When digital data is represented by their residual images [3], as well as other parts or code segments [4] resulting from the division of the initial data, words and messages, they are considered when they are taken as independent information elements of low resolution, which are unique bricks ”, from which new forms of representation of the received and processed information can be obtained.

Another component of the effectiveness of data transmission systems (SPD) is the accuracy and resolution of a digital parameter or signal, specified by the operating range (A _min ... A _max ) of the representation of numbers, which is limited by the length N of the bit grid. Existing practice indicates that if nonzero digits of A during measurements or operations during on-board data processing go beyond (A _min ... A _max ), then they are lost, which can lead to distortion of the results.

So, if the number A> A _max appears during the operation, then the grid format overflows (overflow error). This effect in telemetry is called “roll off” the values of the transmitted parameter or signal (TMP).
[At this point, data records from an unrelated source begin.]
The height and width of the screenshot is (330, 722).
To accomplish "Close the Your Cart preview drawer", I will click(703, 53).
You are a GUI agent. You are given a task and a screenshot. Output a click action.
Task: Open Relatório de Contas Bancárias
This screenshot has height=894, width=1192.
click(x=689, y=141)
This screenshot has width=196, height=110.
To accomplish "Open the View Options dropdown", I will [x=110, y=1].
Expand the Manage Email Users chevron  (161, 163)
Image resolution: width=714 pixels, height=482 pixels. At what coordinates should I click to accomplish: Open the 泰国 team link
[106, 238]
When the number A <A _min appears, then anti-overflow is observed, accompanied by the appearance of an error of loss of code value, in which, in particular, a nonzero number can turn into machine zero. In telemetry, this effect is manifested in the form of “zero” TMP values, while in reality they differ from zero. In this case, they speak of insufficient resolution of the obtained TMP due to the fact that its small changes are not visible even when there is no noise or distortion caused by interference.

Errors of representation and errors of operations on numbers of limited accuracy are determined not only by overflow and anti-overflow of the machine bit grid, but also by the methods of rounding the numbers that are realized during the operations and presenting their results with symmetric or asymmetric rounding. In this case, the additional low-redundant coding of information implemented on the basis of algorithm (2) is also useful because it implements data representation in a system of residual classes (RNS), the advantage of which is that there is no need to round off the results of calculations ([10], Akushsky I. Ya., Yuditsky DI Machine arithmetic in residual classes. - M.: Sov.radio, 1968 - 140 s .; [11] Torgashev VA System of residual classes and the reliability of a digital computer - M.: Sov.radio , 1973 - 120 p.).
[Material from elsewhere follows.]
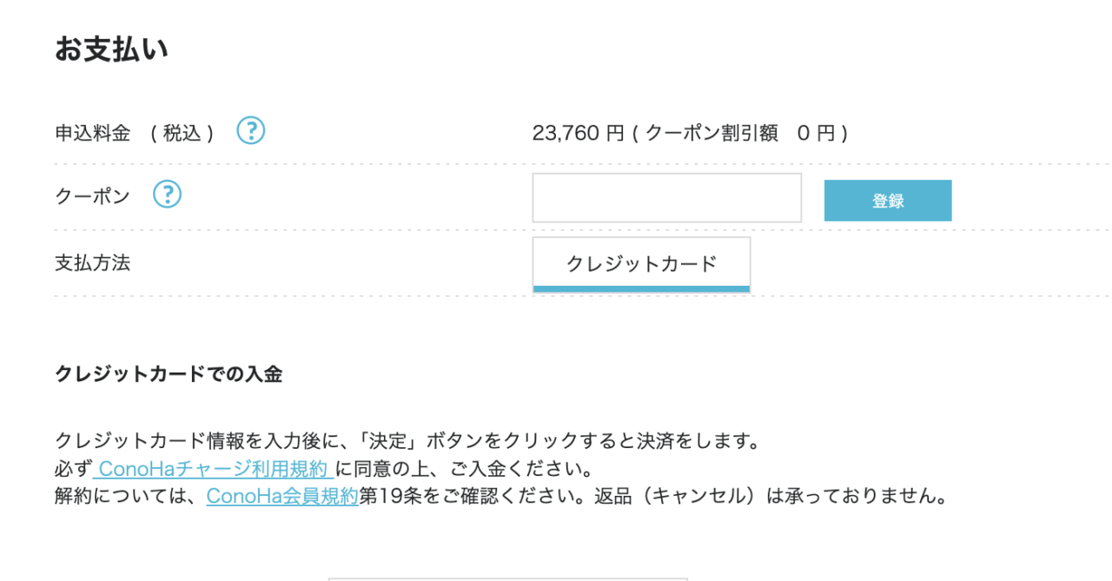Open the help icon beside クーポン
The image size is (1112, 581).
168,195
Therefore, it is important not only to choose the right bit depth N of the machine grid to represent digital measurement results, perform operations on them, and round off intermediate and final results. It is also needed to provide the required indicators of accuracy and reliability of the measurement results.

Thus, the use of the alleged invention will provide the opportunity to achieve a comprehensive positive effect, which consists not only in providing cost-effective noise-resistant coding of transmitted data and signals, but also in the possibility of significantly simplifying and increasing the reliability of the processing of the received information.

Information sources

1. Semenyuk V.V. Economical coding of discrete information. - SPb .: SPbGITMO (TU), 2001 .-- 115 p.

2. Patent RU No. 2434301 of 11/20/2011, bull. Number 32.

3. Patent RU No. 2586605 C2, published 05.17.2016, bull. No. 16.

4. Patent RU No. 2586833 C2, published on 06/13/2016, bull. Number 17.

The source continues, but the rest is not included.